The importance of Bernal Díaz del Castillo’s True History of the Conquest of Mexico is well known to anyone who has even a passing interest in the story oh Cortés and his expedition. Less well known, and inevitably still unknown in some ways, is the story of the old soldier in Guatemala who provided this basic chronicle. Cerwin has attempted to provide the reader with “a better insight into Bernal Díaz’s life, his character, and the period in which he lived.” This he has done in a scholarly and entertaining manner. In some respects this book is only a synthesis of available historical scholarship, but the synthesis has been compiled with care and with enough additional information to make it valuable. Cerwin says of Bernal Díaz’s account, “It is gossipy, full of human interest, and it has by now become a classic.” This biographical study probably will not become a classic but it does qualify for a similar description on the first two counts.

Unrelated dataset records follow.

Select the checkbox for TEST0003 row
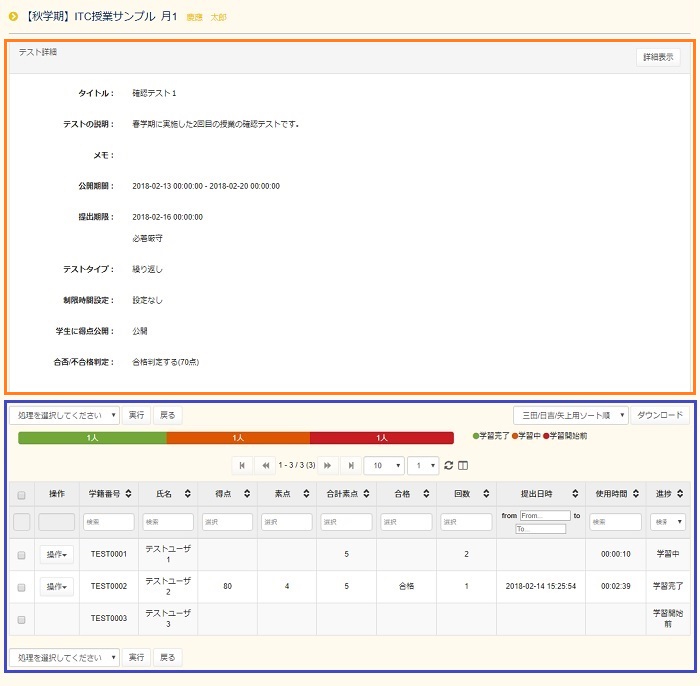700x686 pixels. click(x=21, y=619)
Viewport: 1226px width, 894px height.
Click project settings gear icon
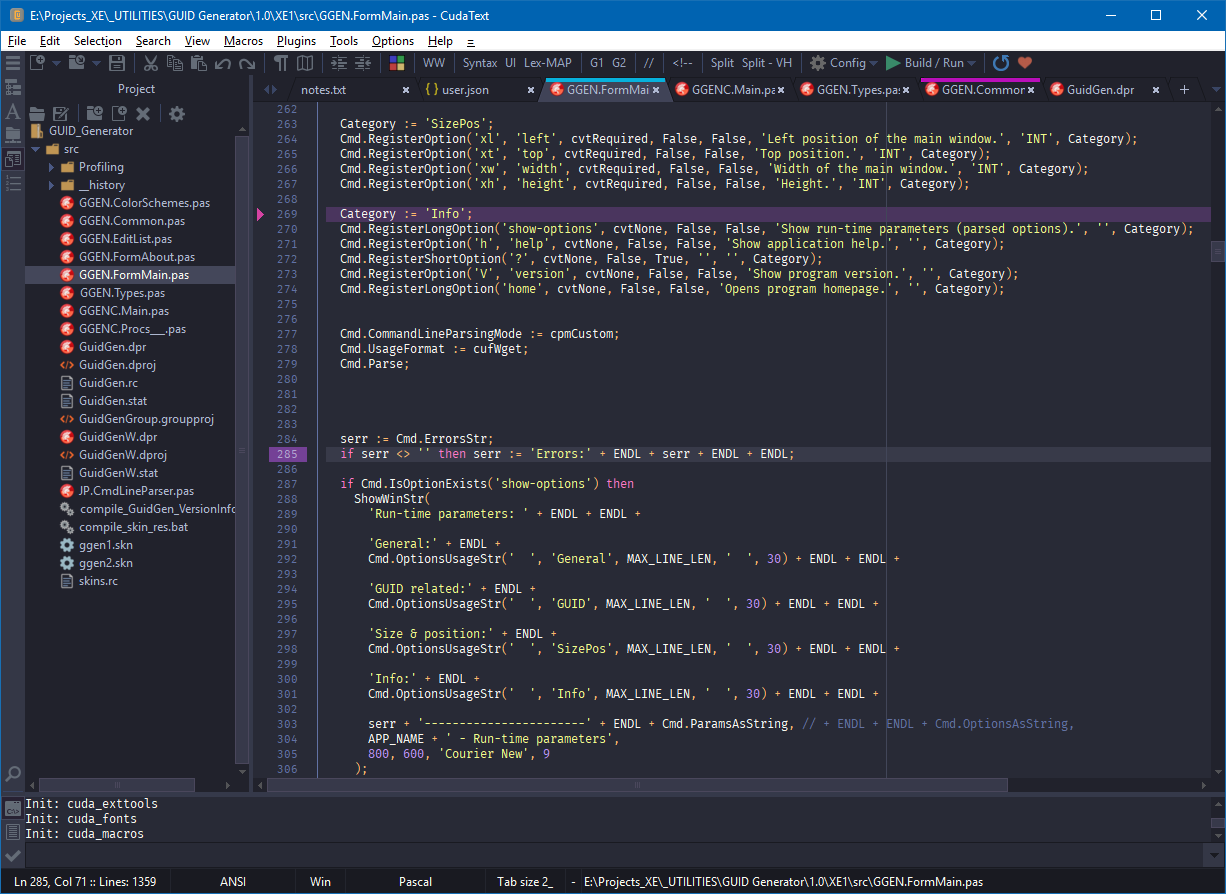click(177, 114)
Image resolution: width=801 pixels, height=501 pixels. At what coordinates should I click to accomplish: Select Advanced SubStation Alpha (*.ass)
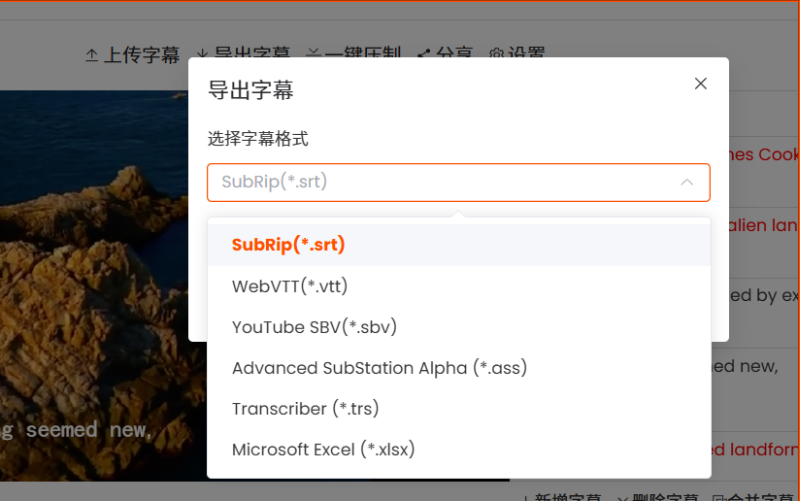pyautogui.click(x=459, y=368)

Taking advantage of his personal knowledge of Guatemala (The author was born in Guatemala City and, while compiling this book, traveled over a part of the territory to which Bernal Díaz refers), and making use of pertinent archives in Mexico, Spain, and Guatemala, Cerwin has pieced together as much as he could of the personal life and fortune of this famous conquistador. Bernal Díaz emerges as a human being with predictable virtues and faults and as a persistent. if only partially successful, lobbyist on behalf of the soldiers of the Conquest. Two trips to Spain to plead his personal case before the king and the Council of the Indies made him no less the spokesman for others like him. His True History was in part a propaganda document aimed toward the same end.
All of the uncertainties concerning the life of Bernal Díaz have not been resolved by this work. The date of his birth, the actual date of the writing of the True History, the question of his participation in the Yucatán expedition of 1518, the relationship of the colonists to specific colonial officials—these and other such items are still subject to dispute. Cerwin, however, has presented such disagreements fairly and without excessive dogmatism. He does attempt to establish his own belief that the manuscript in the Guatemala archives, long considered the original, is a copy, and his evidence is convincing. It is not apparent, however, what real difference this makes in the uses that have been made of the True History.
This is a worthwhile book for students of Latin American history and should be a most entertaining book for the general reader. Cerwin writes clearly, interestingly, and well. The University of Oklahoma Press has done its usual excellent job in the preparation and presentation of the book.